A GPS tracker system in place at the time of the march - with a "slow man" function disabled - was not fit for purpose, the inquest also heard.

Claiming there had been a failure to learn from a previous fatality on an SAS test march in 2008, Ms Hunt added: "There was a culture of following what had gone before without giving any consideration to specific risks.

"The (special forces) signals regiment took their lead from, and was subservient to, the lead regular unit. They do not think for themselves."

Ms Hunt said those who organised the march failed to appreciate that candidates would push themselves to the limit with a "do or die" desire to succeed.

Ms Hunt also identified a lack of build-up marches for reservists as a contributory factor in the deaths.

In general comments on the preparation and conduct of the march, Ms Hunt criticised a risk assessment completed more than two weeks before the exercise for failing to incorporate weather conditions or to identify a heat stress index for the march.

The coroner also ruled that that if the reservists had been afforded "basic treatment of cooling, hydration, rest and removing kit" the men would have survived.

mf Page 2: 13:14 All three men died as a result of a "failure to properly organise and manage" the march on Saturday July 13 2013, the coroner said.

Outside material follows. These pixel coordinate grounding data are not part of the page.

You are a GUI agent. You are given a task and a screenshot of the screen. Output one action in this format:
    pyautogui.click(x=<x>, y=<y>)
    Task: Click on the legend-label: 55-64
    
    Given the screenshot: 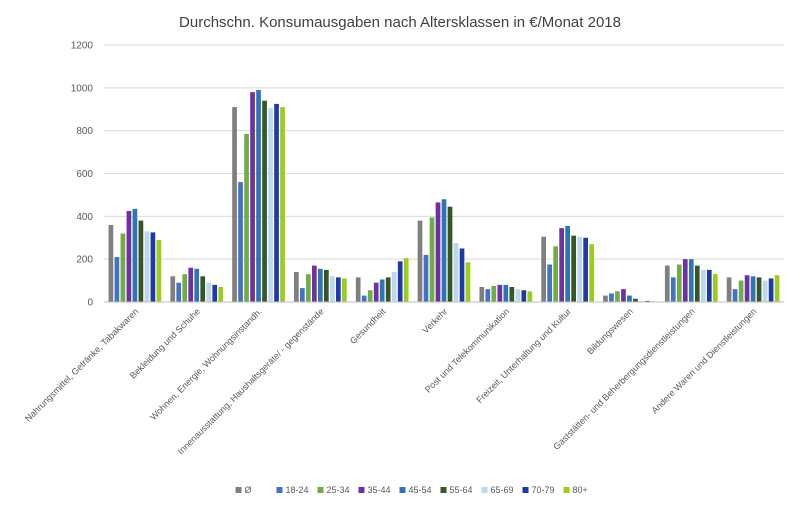 What is the action you would take?
    pyautogui.click(x=462, y=490)
    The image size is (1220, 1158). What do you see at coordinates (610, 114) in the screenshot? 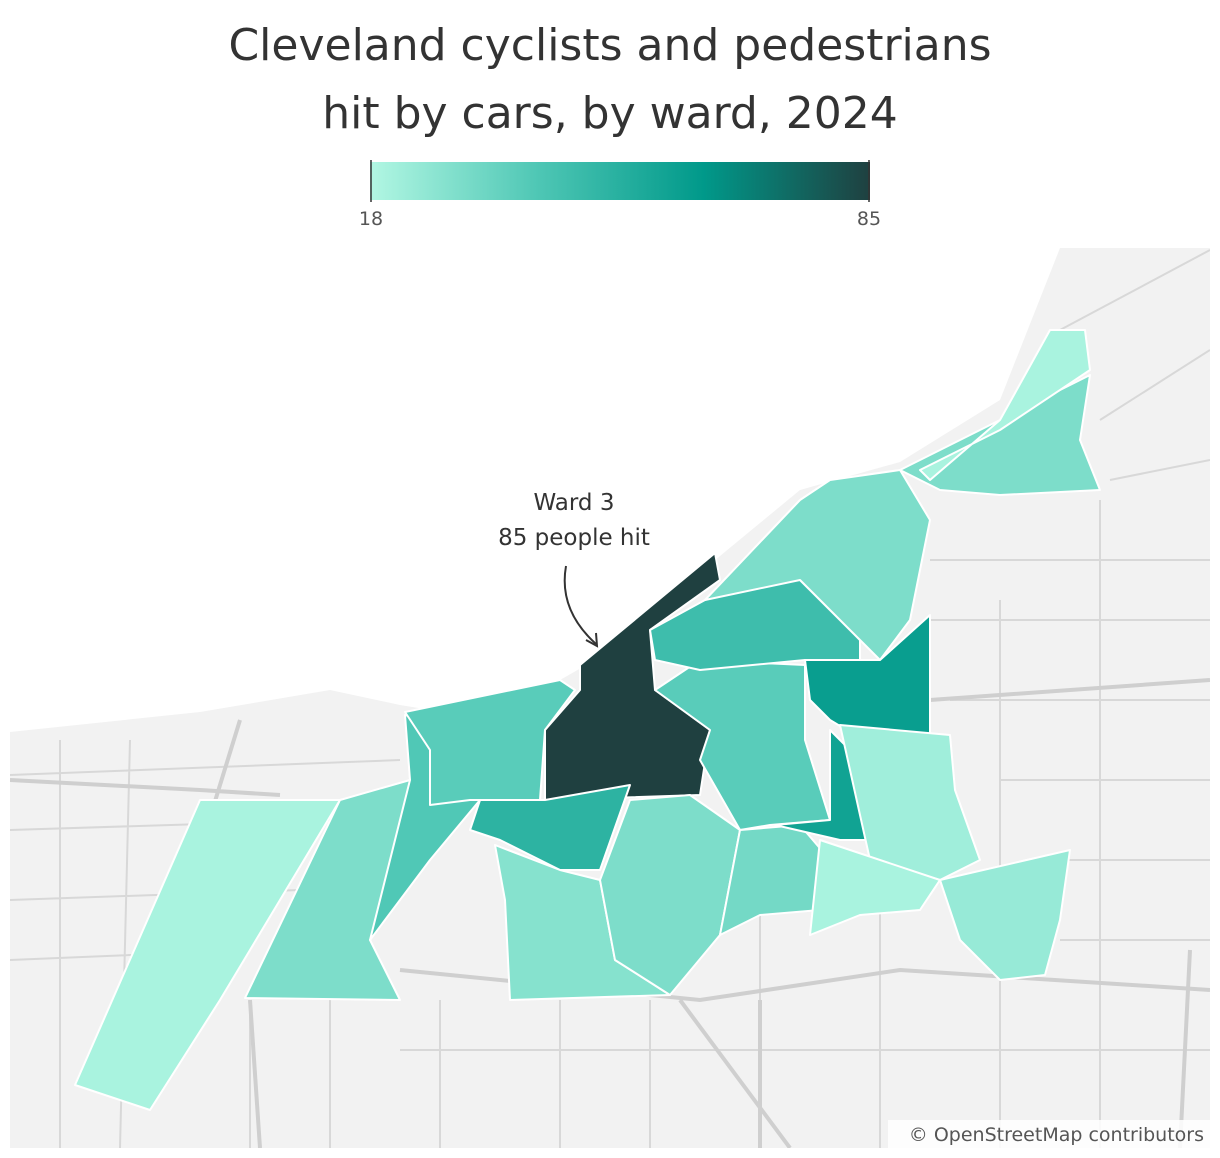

In respect of L/Cpl Roberts, originally from Penrhyn Bay in North Wales, the coroner found that he became static at about 2.55pm and was found by another soldier at about 3.37pm.

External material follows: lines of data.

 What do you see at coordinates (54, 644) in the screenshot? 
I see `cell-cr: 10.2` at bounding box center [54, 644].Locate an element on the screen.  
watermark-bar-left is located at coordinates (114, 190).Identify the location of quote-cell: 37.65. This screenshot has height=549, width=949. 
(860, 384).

The failure to identify that the 24-year-old had stopped moving amounted to a gross failure, and the subsequent delay in providing treatment was ruled to constitute neglect.

L/Cpl Maher, from Winchester in Hampshire, veered off course and was stationary from 2.16pm, according to data from his tracker beacon.

Ms Hunt said soldiers monitoring the tracker in a command vehicle had only noticed that L/Cpl Maher was not moving at 4.10pm.

As a result, the 31-year-old former regular soldier with the Royal Green Jackets had signs of rigor mortis by the time he was reached at 4.45pm.

In her narrative verdict, Miss Hunt said of L/Cpl Maher: "There was a gross failure to identify that Edward became static and was off course at 2.16pm.

"There was a general delay in providing medical treatment and this contributed to his death. Inadequate water contributed to his death."

The coroner ruled that Cpl Dunsby, from Trowbridge in Wiltshire, had probably shown signs of heat illness at a checkpoint on Pen y Fan at 2.51pm.

The Afghanistan veteran, a former member of the Royal Tasmania Regiment in Australia, was taken to hospital with a body temperature of 41C (105.8F) after collapsing in the final stages of the march.

The inquest heard that the 31-year-old reservist went "static" at 3.17pm but march commanders failed to realise he had stopped marching until 4.35pm.

Medical help only reached the Solihull-born soldier at 4.58pm.